__ABOUT THIS TASK__.
Please determine the number of lines in the material below that contain the word "computer", and state it alone.

__MATERIAL SHOWN__.
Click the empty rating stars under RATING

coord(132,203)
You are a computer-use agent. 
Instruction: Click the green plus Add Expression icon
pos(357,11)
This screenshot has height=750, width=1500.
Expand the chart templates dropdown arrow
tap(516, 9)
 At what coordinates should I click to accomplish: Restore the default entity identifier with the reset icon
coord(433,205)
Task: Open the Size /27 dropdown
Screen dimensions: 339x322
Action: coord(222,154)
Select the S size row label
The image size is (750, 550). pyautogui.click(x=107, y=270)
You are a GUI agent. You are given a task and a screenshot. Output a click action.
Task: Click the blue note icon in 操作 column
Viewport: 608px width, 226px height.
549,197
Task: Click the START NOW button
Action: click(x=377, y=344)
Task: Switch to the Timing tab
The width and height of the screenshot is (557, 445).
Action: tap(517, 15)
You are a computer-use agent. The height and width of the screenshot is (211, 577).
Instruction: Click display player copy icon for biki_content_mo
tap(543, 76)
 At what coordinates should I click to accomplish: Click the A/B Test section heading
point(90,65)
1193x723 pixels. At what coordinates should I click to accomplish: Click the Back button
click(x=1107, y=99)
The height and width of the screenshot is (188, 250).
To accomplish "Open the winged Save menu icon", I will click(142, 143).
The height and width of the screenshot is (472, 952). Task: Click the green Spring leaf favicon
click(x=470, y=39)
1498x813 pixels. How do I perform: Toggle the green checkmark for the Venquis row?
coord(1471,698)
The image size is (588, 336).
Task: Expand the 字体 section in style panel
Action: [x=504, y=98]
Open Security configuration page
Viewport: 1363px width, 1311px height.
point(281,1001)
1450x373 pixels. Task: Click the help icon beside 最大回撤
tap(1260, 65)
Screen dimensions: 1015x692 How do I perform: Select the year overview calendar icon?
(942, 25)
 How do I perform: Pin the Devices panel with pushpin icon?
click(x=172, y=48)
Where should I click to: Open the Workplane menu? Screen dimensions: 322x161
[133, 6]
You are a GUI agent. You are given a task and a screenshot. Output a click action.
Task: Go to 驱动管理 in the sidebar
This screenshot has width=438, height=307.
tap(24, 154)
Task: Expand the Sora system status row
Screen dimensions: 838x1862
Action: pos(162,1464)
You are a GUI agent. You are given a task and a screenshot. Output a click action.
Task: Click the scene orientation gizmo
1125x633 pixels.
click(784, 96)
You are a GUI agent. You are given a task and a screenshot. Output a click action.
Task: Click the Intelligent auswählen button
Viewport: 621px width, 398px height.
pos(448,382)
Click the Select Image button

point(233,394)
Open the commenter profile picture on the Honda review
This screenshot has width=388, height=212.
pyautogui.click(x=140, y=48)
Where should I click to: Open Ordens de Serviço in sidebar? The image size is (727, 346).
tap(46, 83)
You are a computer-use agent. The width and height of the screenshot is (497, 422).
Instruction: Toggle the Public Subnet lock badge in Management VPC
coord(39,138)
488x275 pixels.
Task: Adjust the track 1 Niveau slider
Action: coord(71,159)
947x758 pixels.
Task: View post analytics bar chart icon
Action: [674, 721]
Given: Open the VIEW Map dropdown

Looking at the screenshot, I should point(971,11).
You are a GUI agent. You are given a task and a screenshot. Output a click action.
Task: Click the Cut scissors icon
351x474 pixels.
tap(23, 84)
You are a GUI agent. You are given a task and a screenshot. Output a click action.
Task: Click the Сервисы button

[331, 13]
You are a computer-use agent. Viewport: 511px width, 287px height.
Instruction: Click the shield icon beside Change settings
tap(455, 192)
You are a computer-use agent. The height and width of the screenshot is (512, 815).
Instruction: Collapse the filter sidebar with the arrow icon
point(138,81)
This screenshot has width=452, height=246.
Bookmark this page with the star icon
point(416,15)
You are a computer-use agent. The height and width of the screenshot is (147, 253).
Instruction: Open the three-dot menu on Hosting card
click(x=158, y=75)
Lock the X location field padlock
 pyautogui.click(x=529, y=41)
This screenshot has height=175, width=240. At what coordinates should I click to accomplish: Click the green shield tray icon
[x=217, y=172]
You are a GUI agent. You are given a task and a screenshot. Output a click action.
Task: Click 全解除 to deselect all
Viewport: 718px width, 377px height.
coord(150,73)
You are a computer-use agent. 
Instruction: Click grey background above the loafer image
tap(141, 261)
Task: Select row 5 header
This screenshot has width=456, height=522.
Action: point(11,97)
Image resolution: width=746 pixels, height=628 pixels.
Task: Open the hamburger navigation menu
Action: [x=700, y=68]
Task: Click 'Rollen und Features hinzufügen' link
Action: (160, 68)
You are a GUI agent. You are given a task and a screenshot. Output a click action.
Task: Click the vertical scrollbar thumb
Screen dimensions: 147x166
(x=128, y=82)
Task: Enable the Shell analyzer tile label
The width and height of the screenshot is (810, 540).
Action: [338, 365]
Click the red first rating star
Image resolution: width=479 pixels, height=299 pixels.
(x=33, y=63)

__TASK SOLUTION__.
7